An LLM reading untrusted text — a support email, a product review, a return reason, even a page it was asked to summarise — can be tricked into issuing tool calls on the user's behalf. Mark Shust's well-known warning about Magento MCPs crystallises the threat model. ShopMCP takes it seriously and applies the same defences to every ecommerce module — Shopify, Neto, BigCommerce, Magento:

  • Allowlist-only tools. Every MCP tool is a hand-written handler bound to a specific upstream endpoint, verb, and field-level input schema. There is no generic call_rest, execute_graphql, or run_shell escape hatch. An LLM that has been prompt-injected cannot invent new endpoints — it can only invoke tools we shipped.
  • Read-only by default. Write tools are compiled into each module package but only registered when the runtime explicitly asks for them. For Magento and Neto, v1 passes allowWrites: false for every workspace. Write registration will later be per-workspace and opt-in, never a global switch.
  • Field-level write whitelists. When writes are on, each write tool accepts a hand-picked subset of fields via a strict Zod schema. For example, magento_update_product accepts only name, price, special_price, status, visibility, description, short_description, weight, qty, and is_in_stock — SKU rename, attribute_set_id, website_id, and bulk custom-attribute replacement are rejected before an HTTP request is built. Dangerous fields (password, role_id, is_active) are hard-coded forbidden regardless of the upstream ACL.
  • Upstream ACL is the final gate. For platforms that support it — Magento Integrations, Neto API users, Shopify custom app scopes — we ask the merchant to mint a token with the narrowest possible scope and walk them through it in the connect docs. Even if the runtime is compromised, the upstream platform rejects out-of-scope calls.
  • No TLS bypass, no auto-retry on 4xx. Upstream clients never disable certificate verification (the boldcommerce/magento2-mcp reference does this “for development” — we don't). 4xx responses surface immediately to the LLM so the user sees the failure; we do not retry injected-failure loops that could amplify damage.
  • Every call is audited. Each tools/call writes a row to usage_events with workspace, tool name, latency, and status, plus a Stripe meter event. Merchants can review every tool the LLM invoked under their token from /settings/api-keys.
  • Rate limiting. Every authenticated MCP request flows through an Upstash sliding-window limiter keyed by workspace. A runaway prompt-injected loop is capped by plan tier before it can exhaust the upstream API budget.
Defences lower the blast radius — they don't eliminate it.
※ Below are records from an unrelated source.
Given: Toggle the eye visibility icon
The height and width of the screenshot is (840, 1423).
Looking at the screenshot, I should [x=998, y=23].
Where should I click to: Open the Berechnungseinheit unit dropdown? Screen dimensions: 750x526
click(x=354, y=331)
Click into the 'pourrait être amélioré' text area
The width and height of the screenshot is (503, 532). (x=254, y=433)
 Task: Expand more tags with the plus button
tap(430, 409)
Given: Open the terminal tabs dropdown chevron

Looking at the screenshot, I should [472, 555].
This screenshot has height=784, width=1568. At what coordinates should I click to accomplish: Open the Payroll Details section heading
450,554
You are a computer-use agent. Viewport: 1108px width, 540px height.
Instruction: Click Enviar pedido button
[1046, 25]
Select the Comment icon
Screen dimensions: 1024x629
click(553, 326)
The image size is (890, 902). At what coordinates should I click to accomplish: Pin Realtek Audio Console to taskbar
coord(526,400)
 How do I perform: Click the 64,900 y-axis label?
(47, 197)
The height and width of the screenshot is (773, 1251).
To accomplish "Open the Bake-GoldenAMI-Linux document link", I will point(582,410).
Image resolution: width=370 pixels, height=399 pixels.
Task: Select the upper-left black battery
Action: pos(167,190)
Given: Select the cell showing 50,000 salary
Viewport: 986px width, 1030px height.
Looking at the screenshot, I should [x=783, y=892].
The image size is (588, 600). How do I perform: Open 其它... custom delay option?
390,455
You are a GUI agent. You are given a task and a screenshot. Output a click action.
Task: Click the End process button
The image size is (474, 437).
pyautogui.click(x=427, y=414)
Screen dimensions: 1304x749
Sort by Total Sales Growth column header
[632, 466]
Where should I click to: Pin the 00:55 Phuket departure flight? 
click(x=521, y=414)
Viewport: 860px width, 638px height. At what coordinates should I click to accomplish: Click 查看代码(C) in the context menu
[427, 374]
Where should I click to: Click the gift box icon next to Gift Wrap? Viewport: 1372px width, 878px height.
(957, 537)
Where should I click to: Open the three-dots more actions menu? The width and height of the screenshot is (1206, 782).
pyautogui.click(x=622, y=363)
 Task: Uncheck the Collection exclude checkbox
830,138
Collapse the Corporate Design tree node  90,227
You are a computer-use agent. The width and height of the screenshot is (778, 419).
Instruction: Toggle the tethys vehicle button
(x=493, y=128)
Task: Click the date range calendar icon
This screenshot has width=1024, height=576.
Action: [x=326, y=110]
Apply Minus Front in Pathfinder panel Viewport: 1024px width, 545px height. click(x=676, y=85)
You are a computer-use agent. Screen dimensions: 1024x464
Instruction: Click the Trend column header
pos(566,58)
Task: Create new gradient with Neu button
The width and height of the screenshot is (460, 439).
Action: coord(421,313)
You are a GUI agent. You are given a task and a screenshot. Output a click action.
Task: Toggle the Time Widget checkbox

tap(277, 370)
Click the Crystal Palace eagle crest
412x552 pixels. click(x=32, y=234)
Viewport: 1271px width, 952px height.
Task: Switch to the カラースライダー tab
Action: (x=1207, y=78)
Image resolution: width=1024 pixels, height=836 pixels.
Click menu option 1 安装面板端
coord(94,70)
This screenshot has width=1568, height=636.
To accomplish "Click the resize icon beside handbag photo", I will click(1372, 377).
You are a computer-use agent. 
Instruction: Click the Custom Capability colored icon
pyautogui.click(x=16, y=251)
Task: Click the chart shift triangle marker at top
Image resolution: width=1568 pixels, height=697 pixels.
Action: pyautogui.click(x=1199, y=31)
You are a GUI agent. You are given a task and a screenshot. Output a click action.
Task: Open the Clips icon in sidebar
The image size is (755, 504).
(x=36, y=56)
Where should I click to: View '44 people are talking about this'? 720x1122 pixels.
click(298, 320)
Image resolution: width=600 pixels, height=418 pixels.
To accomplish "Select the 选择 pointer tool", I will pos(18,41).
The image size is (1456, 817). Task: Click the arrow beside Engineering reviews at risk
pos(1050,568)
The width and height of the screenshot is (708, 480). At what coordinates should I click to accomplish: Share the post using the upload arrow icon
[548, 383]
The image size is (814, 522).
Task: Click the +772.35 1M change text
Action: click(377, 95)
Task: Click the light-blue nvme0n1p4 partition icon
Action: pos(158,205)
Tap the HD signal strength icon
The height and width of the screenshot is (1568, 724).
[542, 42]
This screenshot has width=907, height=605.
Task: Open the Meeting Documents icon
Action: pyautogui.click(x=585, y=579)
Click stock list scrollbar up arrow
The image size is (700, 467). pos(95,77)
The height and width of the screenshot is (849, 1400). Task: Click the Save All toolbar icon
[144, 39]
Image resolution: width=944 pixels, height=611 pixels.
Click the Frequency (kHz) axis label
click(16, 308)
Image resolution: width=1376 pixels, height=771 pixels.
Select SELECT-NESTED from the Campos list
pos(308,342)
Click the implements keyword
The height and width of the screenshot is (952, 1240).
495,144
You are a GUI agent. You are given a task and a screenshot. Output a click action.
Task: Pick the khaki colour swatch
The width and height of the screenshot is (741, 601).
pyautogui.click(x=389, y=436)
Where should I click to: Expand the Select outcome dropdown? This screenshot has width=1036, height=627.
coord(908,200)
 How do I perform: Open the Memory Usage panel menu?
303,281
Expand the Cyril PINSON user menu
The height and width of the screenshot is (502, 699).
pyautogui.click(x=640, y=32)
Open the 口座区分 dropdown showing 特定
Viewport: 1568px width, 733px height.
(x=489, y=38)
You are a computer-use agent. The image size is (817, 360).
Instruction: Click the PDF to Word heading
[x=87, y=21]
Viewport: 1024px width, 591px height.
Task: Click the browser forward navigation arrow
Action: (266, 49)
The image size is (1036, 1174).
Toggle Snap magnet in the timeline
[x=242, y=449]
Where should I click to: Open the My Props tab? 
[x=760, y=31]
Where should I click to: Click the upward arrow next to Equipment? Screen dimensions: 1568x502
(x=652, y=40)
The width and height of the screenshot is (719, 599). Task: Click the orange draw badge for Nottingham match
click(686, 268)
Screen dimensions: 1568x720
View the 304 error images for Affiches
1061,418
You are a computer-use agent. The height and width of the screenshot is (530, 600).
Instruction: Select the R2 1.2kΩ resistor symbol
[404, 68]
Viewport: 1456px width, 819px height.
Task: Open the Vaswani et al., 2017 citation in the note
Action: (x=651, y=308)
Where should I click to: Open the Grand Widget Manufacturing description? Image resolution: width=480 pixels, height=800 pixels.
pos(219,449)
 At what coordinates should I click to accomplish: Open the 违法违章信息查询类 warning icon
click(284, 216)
Treat any text from outside your company (support emails, reviews, shipping comments, user-generated content) as potentially hostile before you paste it into a chat alongside a write-capable tool call. Always start a new merchant read-only and review /settings/api-keys usage before turning writes on.

SOC 2 roadmap

SOC 2 Type I preparation kicks off after we have 50 paying customers. Type II follows once we've been operating with the controls in place for six months. Most of the controls are already in production — we just haven't gone through the audit yet.